Do this
Reproduce the material below line for line, changing nothing.

Material to process
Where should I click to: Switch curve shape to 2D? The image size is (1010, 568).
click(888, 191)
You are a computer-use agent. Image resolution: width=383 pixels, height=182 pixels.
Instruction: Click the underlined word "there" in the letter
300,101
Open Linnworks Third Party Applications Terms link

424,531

Exercise result
Where should I click to: Switch curve shape to 2D? The image size is (1010, 568).
click(888, 191)
You are a computer-use agent. Image resolution: width=383 pixels, height=182 pixels.
Instruction: Click the underlined word "there" in the letter
300,101
Open Linnworks Third Party Applications Terms link

424,531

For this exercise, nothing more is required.